Ph.L. : Ca me plaît de prendre des éléments de la société contemporaine et industrielle et de les rattacher à une signification plus éternelle, plus ancienne peut-être… Sublimer des composants quotidiens comme le goudron, les vieux bois, le métal sont des matériaux durables qui n’ont pas toujours de noblesse dans notre regard.

Quand à l’or, c’est pour recréer le contraste de l’ombre (le goudron) et de la lumière (l’or).

Rouleau de toile imprégnée

AD : Que pensez-vous des logos de marques qui vous entourent ?

Ph.L. : Certains sont puissants et évocateurs comme celui de Mercedes par exemple. J’en ai dessiné moi-même dans le cadre de travaux publicitaires que l’on m’a commandés en 1991. Dessiner un logotype ou « dessiner » un tableau pour moi, relève de la même démarche…

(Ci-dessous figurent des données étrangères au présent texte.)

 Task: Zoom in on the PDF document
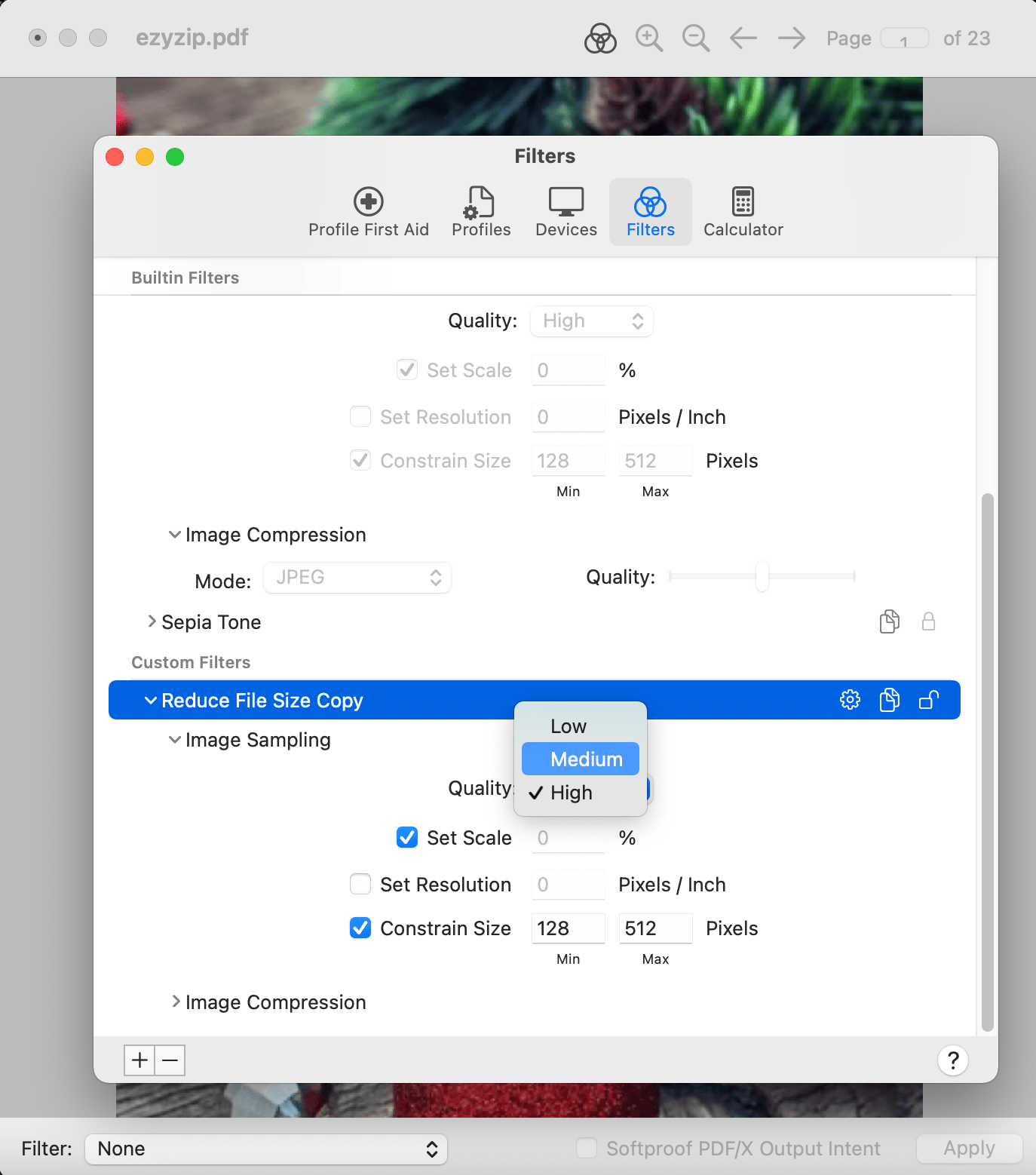tap(648, 38)
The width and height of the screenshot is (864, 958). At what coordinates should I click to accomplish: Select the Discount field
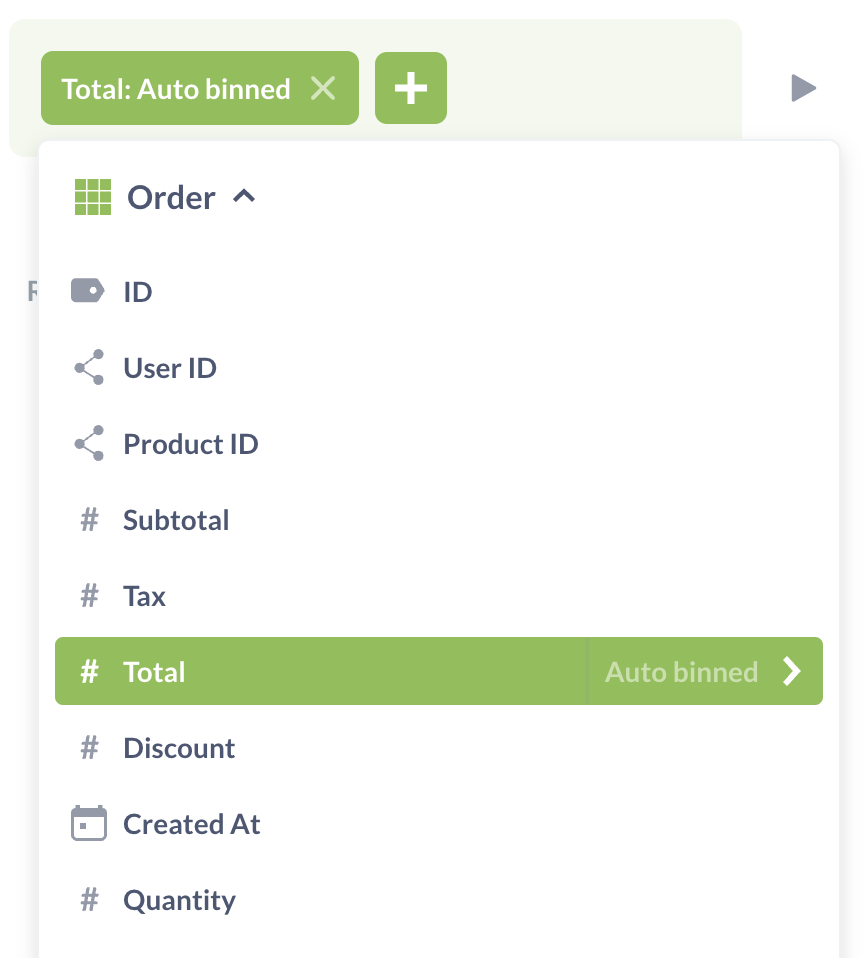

AD : Votre parcours est atypique ! Vous avez travaillé sur le design, le son, les lumières et maintenant la peinture, comment vous considérez-vous ? !

Ph.L. : L’appellation d’artiste multimédias me convient parfaitement. On commence maintenant à reconnaître ce genre de compétence qui mêle le son, la lumière, le dessin, etc.

Le design est une création pure mais… avec des contraintes. La frontière entre artiste et designer dans les arts déco ou le Bauhaus avaient déjà éclaté, non ?. N’attend pas pris du retard à nouveau par rapport à cette époque ?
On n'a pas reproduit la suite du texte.